- Opening Delimiter -

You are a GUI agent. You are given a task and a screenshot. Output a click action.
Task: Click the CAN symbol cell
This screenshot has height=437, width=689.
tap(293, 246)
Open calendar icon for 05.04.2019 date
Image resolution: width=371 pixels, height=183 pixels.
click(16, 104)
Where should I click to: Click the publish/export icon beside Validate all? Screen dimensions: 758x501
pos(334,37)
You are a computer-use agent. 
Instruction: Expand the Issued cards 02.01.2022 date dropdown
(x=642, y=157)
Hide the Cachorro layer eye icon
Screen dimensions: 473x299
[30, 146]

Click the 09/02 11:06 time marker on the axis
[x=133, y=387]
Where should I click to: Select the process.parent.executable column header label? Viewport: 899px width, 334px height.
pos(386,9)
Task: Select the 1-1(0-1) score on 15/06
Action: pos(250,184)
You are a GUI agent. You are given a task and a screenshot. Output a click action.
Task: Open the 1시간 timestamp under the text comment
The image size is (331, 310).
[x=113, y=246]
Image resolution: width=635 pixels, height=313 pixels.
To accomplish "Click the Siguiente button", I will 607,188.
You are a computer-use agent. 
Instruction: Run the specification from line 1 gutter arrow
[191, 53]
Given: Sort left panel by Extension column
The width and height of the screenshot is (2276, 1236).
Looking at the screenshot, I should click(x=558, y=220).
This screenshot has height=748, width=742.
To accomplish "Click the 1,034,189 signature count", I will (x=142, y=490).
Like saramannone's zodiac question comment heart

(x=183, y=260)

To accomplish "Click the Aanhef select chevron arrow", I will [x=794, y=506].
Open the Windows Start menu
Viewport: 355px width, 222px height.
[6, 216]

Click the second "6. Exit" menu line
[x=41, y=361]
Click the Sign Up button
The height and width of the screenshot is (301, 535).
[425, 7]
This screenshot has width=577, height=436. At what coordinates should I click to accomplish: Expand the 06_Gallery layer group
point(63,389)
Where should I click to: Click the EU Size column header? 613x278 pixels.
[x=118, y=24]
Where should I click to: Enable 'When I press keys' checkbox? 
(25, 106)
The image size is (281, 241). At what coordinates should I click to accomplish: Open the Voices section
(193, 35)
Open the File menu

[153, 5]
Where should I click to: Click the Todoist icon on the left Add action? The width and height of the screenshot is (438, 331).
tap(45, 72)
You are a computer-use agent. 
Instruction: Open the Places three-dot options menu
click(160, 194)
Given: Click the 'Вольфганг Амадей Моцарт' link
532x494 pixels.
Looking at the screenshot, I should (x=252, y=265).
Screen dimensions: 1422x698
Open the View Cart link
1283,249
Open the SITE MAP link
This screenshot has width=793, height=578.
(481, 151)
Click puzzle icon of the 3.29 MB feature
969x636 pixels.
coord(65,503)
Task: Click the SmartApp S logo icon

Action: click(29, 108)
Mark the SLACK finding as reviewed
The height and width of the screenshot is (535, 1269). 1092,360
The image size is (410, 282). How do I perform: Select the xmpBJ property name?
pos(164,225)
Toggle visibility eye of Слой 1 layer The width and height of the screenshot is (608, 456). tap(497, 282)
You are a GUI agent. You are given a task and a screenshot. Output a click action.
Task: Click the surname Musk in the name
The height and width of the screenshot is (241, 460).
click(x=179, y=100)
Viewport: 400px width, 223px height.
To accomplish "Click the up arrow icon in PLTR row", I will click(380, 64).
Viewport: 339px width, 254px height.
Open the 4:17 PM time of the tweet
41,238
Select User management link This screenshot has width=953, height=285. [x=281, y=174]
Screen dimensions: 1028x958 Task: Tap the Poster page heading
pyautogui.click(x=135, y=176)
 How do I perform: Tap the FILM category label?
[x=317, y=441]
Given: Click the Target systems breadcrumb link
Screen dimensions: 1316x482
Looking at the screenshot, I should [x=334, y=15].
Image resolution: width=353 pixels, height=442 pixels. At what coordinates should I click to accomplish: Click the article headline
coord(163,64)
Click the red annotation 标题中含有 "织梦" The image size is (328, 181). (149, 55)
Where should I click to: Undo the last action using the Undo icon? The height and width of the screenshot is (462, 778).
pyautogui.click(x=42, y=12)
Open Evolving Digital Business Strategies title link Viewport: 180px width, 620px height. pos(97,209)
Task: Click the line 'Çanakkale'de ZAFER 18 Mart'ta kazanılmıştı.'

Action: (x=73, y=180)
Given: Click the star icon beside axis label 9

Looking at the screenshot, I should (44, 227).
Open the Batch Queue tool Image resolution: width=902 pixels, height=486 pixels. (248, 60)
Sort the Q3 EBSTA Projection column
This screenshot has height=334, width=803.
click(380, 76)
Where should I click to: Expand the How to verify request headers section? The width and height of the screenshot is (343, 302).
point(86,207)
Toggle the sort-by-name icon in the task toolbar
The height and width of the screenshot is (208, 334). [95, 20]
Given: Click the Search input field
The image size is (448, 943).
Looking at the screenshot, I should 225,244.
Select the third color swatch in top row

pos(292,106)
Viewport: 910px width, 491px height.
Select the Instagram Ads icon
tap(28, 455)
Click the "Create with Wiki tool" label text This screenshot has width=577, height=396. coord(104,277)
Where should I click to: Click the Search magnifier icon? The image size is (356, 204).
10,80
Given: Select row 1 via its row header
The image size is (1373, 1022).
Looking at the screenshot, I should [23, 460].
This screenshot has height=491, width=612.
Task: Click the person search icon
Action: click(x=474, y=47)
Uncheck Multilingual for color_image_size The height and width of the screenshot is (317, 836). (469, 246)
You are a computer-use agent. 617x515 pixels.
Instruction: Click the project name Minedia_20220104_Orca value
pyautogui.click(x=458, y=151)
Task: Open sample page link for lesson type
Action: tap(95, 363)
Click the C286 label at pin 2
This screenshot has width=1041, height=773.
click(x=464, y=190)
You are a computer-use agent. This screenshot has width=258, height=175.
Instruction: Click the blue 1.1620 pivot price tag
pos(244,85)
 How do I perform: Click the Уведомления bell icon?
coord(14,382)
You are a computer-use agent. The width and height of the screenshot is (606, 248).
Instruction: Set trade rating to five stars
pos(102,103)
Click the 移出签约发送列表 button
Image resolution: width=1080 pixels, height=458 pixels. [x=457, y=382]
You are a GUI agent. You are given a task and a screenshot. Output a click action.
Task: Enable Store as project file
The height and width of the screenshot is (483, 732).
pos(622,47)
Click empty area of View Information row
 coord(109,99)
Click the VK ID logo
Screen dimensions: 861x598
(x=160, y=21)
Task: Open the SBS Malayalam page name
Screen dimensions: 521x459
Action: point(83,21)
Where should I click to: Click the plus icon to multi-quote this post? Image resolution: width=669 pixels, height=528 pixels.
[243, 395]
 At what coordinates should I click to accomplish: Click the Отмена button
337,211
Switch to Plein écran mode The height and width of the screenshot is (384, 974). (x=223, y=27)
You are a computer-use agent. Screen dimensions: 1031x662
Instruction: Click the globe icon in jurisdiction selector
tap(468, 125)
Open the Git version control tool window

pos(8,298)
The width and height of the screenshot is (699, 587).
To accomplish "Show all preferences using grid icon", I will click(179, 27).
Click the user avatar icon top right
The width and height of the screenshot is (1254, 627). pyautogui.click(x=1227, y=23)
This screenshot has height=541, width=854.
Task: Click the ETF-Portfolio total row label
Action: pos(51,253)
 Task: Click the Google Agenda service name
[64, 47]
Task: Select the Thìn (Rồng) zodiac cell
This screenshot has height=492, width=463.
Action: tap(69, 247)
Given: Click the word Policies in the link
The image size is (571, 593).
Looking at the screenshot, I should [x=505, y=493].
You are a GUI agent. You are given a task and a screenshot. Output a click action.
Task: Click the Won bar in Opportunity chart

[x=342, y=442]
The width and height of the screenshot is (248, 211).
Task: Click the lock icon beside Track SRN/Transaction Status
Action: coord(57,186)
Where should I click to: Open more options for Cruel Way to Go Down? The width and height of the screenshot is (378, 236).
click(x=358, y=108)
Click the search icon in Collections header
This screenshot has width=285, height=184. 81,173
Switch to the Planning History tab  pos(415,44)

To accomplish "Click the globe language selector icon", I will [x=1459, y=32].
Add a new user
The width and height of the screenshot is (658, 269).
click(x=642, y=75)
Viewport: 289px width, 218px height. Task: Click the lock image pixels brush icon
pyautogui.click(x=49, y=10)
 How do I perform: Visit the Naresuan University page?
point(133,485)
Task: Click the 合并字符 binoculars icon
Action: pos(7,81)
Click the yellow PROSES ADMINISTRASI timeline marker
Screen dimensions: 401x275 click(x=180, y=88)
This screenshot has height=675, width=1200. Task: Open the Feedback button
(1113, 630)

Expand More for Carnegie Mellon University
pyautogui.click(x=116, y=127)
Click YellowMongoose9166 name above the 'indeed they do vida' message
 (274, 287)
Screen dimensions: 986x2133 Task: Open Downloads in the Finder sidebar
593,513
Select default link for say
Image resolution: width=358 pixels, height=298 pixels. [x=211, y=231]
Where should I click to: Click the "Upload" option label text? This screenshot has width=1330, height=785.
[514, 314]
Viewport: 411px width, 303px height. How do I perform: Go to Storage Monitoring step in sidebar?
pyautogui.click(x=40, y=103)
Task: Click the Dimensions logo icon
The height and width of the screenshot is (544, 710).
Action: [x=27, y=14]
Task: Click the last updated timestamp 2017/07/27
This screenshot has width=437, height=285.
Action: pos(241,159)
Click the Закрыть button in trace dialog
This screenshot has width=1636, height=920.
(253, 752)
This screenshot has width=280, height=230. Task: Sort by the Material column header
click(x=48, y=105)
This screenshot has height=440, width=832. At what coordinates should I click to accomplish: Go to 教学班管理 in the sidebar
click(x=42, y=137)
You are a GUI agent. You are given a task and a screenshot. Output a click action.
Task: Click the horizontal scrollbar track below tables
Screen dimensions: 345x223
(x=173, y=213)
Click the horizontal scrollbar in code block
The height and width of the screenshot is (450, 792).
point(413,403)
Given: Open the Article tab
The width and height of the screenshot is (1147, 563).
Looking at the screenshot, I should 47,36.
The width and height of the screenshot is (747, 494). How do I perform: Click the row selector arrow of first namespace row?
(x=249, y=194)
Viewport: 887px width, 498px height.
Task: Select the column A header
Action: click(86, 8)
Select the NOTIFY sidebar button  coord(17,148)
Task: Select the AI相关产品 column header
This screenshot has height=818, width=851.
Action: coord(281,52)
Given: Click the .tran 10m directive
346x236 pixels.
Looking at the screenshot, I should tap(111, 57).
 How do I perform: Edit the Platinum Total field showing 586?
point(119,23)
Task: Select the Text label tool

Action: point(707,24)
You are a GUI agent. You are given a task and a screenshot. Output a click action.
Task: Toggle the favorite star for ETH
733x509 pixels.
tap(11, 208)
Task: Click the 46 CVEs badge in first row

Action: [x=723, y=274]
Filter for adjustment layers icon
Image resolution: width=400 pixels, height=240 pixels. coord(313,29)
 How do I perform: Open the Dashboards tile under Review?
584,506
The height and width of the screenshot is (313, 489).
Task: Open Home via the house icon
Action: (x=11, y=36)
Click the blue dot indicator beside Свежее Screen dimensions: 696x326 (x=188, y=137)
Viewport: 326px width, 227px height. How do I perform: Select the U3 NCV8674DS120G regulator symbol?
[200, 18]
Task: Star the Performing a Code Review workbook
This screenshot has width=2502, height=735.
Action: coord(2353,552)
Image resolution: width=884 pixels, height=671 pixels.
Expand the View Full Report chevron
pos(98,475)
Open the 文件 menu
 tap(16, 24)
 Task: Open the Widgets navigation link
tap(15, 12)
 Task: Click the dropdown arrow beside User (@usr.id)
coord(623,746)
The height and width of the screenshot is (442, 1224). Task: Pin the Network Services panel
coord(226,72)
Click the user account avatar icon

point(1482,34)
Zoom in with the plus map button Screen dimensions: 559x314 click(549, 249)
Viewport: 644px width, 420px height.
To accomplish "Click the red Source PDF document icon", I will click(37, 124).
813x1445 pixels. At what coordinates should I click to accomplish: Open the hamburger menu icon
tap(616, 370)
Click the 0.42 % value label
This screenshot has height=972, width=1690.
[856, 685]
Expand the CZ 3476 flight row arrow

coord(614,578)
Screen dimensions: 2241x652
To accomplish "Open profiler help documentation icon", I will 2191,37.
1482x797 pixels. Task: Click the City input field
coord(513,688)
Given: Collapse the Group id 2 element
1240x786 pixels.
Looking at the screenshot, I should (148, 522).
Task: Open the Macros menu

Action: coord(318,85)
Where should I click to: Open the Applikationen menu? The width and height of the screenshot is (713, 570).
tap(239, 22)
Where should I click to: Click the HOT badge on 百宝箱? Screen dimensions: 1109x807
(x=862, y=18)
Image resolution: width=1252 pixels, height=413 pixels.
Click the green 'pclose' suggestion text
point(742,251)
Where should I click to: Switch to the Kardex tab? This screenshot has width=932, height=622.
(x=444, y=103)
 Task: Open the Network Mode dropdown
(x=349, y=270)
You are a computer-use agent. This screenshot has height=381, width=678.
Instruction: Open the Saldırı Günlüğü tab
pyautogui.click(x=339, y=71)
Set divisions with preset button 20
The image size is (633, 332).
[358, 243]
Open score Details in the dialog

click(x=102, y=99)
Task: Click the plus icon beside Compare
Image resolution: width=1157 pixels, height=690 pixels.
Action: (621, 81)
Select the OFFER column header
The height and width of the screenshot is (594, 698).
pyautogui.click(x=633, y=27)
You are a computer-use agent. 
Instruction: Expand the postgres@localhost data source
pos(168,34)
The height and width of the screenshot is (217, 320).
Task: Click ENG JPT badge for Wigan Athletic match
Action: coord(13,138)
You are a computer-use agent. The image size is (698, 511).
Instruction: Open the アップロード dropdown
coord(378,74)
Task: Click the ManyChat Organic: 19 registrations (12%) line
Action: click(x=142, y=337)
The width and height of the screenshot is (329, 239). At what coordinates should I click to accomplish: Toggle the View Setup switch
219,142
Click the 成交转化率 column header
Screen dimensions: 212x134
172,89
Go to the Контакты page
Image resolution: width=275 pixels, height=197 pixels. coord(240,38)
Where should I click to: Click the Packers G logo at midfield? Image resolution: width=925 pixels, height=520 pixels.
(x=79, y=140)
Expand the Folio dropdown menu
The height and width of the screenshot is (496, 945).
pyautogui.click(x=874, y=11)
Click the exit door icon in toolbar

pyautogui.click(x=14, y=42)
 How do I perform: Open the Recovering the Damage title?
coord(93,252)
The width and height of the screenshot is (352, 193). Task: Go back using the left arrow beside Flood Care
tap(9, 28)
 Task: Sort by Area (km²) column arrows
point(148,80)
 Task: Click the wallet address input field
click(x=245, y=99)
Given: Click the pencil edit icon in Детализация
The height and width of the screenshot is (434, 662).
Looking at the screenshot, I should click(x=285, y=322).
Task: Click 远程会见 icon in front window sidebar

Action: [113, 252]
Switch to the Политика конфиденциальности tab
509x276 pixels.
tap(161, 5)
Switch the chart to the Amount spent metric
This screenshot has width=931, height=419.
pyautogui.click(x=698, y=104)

- Closing Delimiter -

Please give an exact copy of the entries above, from the line with "Click the blue dot" down to the line with "Zoom in with", inclusive, and nothing else.

RESPONSE TO THIS TASK -
Click the blue dot indicator beside Свежее Screen dimensions: 696x326 (x=188, y=137)
Viewport: 326px width, 227px height. How do I perform: Select the U3 NCV8674DS120G regulator symbol?
[200, 18]
Task: Star the Performing a Code Review workbook
This screenshot has width=2502, height=735.
Action: coord(2353,552)
Image resolution: width=884 pixels, height=671 pixels.
Expand the View Full Report chevron
pos(98,475)
Open the 文件 menu
 tap(16, 24)
 Task: Open the Widgets navigation link
tap(15, 12)
 Task: Click the dropdown arrow beside User (@usr.id)
coord(623,746)
The height and width of the screenshot is (442, 1224). Task: Pin the Network Services panel
coord(226,72)
Click the user account avatar icon

point(1482,34)
Zoom in with the plus map button Screen dimensions: 559x314 click(549, 249)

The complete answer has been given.